> [TASK OBJECTIVE]
All of the data must be returned word for word.

Saved data entries:
====
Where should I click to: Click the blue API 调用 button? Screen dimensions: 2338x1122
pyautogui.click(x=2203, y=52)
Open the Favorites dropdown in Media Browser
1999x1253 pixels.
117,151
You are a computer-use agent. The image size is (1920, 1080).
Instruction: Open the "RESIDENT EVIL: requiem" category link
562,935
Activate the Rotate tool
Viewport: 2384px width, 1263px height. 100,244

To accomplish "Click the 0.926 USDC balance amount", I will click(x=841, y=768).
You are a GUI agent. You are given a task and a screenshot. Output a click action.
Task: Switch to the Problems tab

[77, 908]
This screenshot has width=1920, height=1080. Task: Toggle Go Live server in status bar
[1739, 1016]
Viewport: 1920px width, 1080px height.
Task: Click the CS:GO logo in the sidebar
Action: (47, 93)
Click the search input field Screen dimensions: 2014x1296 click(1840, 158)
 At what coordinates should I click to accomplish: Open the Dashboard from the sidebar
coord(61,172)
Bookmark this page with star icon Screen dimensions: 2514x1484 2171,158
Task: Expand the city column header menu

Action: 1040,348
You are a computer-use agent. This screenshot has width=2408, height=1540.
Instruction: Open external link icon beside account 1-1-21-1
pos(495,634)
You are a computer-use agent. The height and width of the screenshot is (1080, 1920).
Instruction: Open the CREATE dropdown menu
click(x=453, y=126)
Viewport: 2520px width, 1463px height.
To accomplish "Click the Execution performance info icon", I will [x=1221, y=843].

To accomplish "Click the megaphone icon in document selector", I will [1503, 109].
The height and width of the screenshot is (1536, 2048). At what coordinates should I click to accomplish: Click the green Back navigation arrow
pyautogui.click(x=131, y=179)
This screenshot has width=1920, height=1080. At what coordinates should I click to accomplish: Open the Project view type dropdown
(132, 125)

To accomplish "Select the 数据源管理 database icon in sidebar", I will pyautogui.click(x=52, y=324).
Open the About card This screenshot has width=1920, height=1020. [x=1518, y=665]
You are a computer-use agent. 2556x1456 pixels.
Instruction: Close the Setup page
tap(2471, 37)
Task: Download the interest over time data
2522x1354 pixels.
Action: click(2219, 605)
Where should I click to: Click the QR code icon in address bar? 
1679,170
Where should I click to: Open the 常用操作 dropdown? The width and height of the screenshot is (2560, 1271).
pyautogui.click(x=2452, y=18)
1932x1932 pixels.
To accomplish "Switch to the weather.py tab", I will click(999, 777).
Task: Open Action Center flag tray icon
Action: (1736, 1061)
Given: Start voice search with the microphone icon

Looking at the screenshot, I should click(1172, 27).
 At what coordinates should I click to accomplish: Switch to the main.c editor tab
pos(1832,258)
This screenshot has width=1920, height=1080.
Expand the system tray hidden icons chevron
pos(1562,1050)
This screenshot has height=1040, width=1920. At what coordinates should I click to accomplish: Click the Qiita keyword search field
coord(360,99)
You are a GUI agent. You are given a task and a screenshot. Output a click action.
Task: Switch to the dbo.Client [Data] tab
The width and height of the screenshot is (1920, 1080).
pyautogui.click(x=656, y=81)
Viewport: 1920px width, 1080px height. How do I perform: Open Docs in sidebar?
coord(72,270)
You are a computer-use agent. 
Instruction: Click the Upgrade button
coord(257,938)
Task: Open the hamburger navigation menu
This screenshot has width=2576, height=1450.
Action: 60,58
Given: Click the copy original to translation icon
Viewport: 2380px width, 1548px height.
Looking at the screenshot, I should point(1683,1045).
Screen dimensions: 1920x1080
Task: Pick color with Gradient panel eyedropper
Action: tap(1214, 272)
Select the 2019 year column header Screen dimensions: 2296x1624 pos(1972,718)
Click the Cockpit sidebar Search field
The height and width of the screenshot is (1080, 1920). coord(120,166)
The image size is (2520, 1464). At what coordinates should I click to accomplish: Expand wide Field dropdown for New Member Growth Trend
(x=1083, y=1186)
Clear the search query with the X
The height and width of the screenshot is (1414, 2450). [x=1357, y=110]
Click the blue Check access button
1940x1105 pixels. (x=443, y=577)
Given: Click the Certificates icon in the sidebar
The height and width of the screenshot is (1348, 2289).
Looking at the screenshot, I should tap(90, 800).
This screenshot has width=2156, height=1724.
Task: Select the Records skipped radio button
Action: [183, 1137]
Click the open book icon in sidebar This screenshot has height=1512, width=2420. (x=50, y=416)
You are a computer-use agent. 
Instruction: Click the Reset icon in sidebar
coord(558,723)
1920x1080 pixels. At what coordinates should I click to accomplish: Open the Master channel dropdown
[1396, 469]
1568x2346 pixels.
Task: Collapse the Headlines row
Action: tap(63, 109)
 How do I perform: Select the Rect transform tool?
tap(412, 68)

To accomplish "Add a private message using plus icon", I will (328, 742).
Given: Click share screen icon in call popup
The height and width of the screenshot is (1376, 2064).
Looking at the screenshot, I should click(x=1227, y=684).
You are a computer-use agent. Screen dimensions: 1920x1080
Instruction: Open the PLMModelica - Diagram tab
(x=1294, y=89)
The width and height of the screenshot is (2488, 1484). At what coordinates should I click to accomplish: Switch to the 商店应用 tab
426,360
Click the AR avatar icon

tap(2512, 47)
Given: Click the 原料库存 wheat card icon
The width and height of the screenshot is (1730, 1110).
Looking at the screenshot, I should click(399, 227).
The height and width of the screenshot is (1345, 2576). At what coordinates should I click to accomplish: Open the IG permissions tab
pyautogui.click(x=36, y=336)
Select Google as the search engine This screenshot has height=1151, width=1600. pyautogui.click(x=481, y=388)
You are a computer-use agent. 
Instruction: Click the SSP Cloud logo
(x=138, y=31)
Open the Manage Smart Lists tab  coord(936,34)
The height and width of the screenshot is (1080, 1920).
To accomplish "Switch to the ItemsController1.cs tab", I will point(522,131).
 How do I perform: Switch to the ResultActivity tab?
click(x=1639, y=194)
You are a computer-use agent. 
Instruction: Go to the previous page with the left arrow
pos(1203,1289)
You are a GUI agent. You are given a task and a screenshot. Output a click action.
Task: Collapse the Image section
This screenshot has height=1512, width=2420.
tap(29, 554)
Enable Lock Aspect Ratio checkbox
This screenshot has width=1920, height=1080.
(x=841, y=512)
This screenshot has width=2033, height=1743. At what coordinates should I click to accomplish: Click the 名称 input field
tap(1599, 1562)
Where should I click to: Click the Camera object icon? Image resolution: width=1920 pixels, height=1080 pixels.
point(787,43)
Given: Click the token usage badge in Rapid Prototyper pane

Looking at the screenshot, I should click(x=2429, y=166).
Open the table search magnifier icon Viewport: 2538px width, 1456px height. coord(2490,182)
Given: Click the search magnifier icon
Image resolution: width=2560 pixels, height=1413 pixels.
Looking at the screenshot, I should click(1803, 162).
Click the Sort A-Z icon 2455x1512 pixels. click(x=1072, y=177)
====
> [ANSWER TO THIS TASK]
Where should I click to: Click the blue API 调用 button? Screen dimensions: 2338x1122
pyautogui.click(x=2203, y=52)
Open the Favorites dropdown in Media Browser
1999x1253 pixels.
117,151
You are a computer-use agent. The image size is (1920, 1080).
Instruction: Open the "RESIDENT EVIL: requiem" category link
562,935
Activate the Rotate tool
Viewport: 2384px width, 1263px height. 100,244

To accomplish "Click the 0.926 USDC balance amount", I will click(x=841, y=768).
You are a GUI agent. You are given a task and a screenshot. Output a click action.
Task: Switch to the Problems tab

[77, 908]
This screenshot has width=1920, height=1080. Task: Toggle Go Live server in status bar
[1739, 1016]
Viewport: 1920px width, 1080px height.
Task: Click the CS:GO logo in the sidebar
Action: (47, 93)
Click the search input field Screen dimensions: 2014x1296 click(1840, 158)
 At what coordinates should I click to accomplish: Open the Dashboard from the sidebar
coord(61,172)
Bookmark this page with star icon Screen dimensions: 2514x1484 2171,158
Task: Expand the city column header menu

Action: 1040,348
You are a computer-use agent. This screenshot has width=2408, height=1540.
Instruction: Open external link icon beside account 1-1-21-1
pos(495,634)
You are a computer-use agent. The height and width of the screenshot is (1080, 1920).
Instruction: Open the CREATE dropdown menu
click(x=453, y=126)
Viewport: 2520px width, 1463px height.
To accomplish "Click the Execution performance info icon", I will [x=1221, y=843].

To accomplish "Click the megaphone icon in document selector", I will [1503, 109].
The height and width of the screenshot is (1536, 2048). At what coordinates should I click to accomplish: Click the green Back navigation arrow
pyautogui.click(x=131, y=179)
This screenshot has width=1920, height=1080. At what coordinates should I click to accomplish: Open the Project view type dropdown
(132, 125)

To accomplish "Select the 数据源管理 database icon in sidebar", I will pyautogui.click(x=52, y=324).
Open the About card This screenshot has width=1920, height=1020. [x=1518, y=665]
You are a computer-use agent. 2556x1456 pixels.
Instruction: Close the Setup page
tap(2471, 37)
Task: Download the interest over time data
2522x1354 pixels.
Action: click(2219, 605)
Where should I click to: Click the QR code icon in address bar? 
1679,170
Where should I click to: Open the 常用操作 dropdown? The width and height of the screenshot is (2560, 1271).
pyautogui.click(x=2452, y=18)
1932x1932 pixels.
To accomplish "Switch to the weather.py tab", I will click(999, 777).
Task: Open Action Center flag tray icon
Action: (1736, 1061)
Given: Start voice search with the microphone icon

Looking at the screenshot, I should click(1172, 27).
 At what coordinates should I click to accomplish: Switch to the main.c editor tab
pos(1832,258)
This screenshot has width=1920, height=1080.
Expand the system tray hidden icons chevron
pos(1562,1050)
This screenshot has height=1040, width=1920. At what coordinates should I click to accomplish: Click the Qiita keyword search field
coord(360,99)
You are a GUI agent. You are given a task and a screenshot. Output a click action.
Task: Switch to the dbo.Client [Data] tab
The width and height of the screenshot is (1920, 1080).
pyautogui.click(x=656, y=81)
Viewport: 1920px width, 1080px height. How do I perform: Open Docs in sidebar?
coord(72,270)
You are a computer-use agent. 
Instruction: Click the Upgrade button
coord(257,938)
Task: Open the hamburger navigation menu
This screenshot has width=2576, height=1450.
Action: 60,58
Given: Click the copy original to translation icon
Viewport: 2380px width, 1548px height.
Looking at the screenshot, I should point(1683,1045).
Screen dimensions: 1920x1080
Task: Pick color with Gradient panel eyedropper
Action: tap(1214, 272)
Select the 2019 year column header Screen dimensions: 2296x1624 pos(1972,718)
Click the Cockpit sidebar Search field
The height and width of the screenshot is (1080, 1920). coord(120,166)
The image size is (2520, 1464). At what coordinates should I click to accomplish: Expand wide Field dropdown for New Member Growth Trend
(x=1083, y=1186)
Clear the search query with the X
The height and width of the screenshot is (1414, 2450). [x=1357, y=110]
Click the blue Check access button
1940x1105 pixels. (x=443, y=577)
Given: Click the Certificates icon in the sidebar
The height and width of the screenshot is (1348, 2289).
Looking at the screenshot, I should tap(90, 800).
This screenshot has width=2156, height=1724.
Task: Select the Records skipped radio button
Action: [183, 1137]
Click the open book icon in sidebar This screenshot has height=1512, width=2420. (x=50, y=416)
You are a computer-use agent. 
Instruction: Click the Reset icon in sidebar
coord(558,723)
1920x1080 pixels. At what coordinates should I click to accomplish: Open the Master channel dropdown
[1396, 469]
1568x2346 pixels.
Task: Collapse the Headlines row
Action: tap(63, 109)
 How do I perform: Select the Rect transform tool?
tap(412, 68)

To accomplish "Add a private message using plus icon", I will (328, 742).
Given: Click share screen icon in call popup
The height and width of the screenshot is (1376, 2064).
Looking at the screenshot, I should click(x=1227, y=684).
You are a computer-use agent. Screen dimensions: 1920x1080
Instruction: Open the PLMModelica - Diagram tab
(x=1294, y=89)
The width and height of the screenshot is (2488, 1484). At what coordinates should I click to accomplish: Switch to the 商店应用 tab
426,360
Click the AR avatar icon

tap(2512, 47)
Given: Click the 原料库存 wheat card icon
The width and height of the screenshot is (1730, 1110).
Looking at the screenshot, I should click(399, 227).
The height and width of the screenshot is (1345, 2576). At what coordinates should I click to accomplish: Open the IG permissions tab
pyautogui.click(x=36, y=336)
Select Google as the search engine This screenshot has height=1151, width=1600. pyautogui.click(x=481, y=388)
You are a computer-use agent. 
Instruction: Click the SSP Cloud logo
(x=138, y=31)
Open the Manage Smart Lists tab  coord(936,34)
The height and width of the screenshot is (1080, 1920).
To accomplish "Switch to the ItemsController1.cs tab", I will point(522,131).
 How do I perform: Switch to the ResultActivity tab?
click(x=1639, y=194)
You are a computer-use agent. 
Instruction: Go to the previous page with the left arrow
pos(1203,1289)
You are a GUI agent. You are given a task and a screenshot. Output a click action.
Task: Collapse the Image section
This screenshot has height=1512, width=2420.
tap(29, 554)
Enable Lock Aspect Ratio checkbox
This screenshot has width=1920, height=1080.
(x=841, y=512)
This screenshot has width=2033, height=1743. At what coordinates should I click to accomplish: Click the 名称 input field
tap(1599, 1562)
Where should I click to: Click the Camera object icon? Image resolution: width=1920 pixels, height=1080 pixels.
point(787,43)
Given: Click the token usage badge in Rapid Prototyper pane

Looking at the screenshot, I should click(x=2429, y=166).
Open the table search magnifier icon Viewport: 2538px width, 1456px height. coord(2490,182)
Given: Click the search magnifier icon
Image resolution: width=2560 pixels, height=1413 pixels.
Looking at the screenshot, I should click(1803, 162).
Click the Sort A-Z icon 2455x1512 pixels. click(x=1072, y=177)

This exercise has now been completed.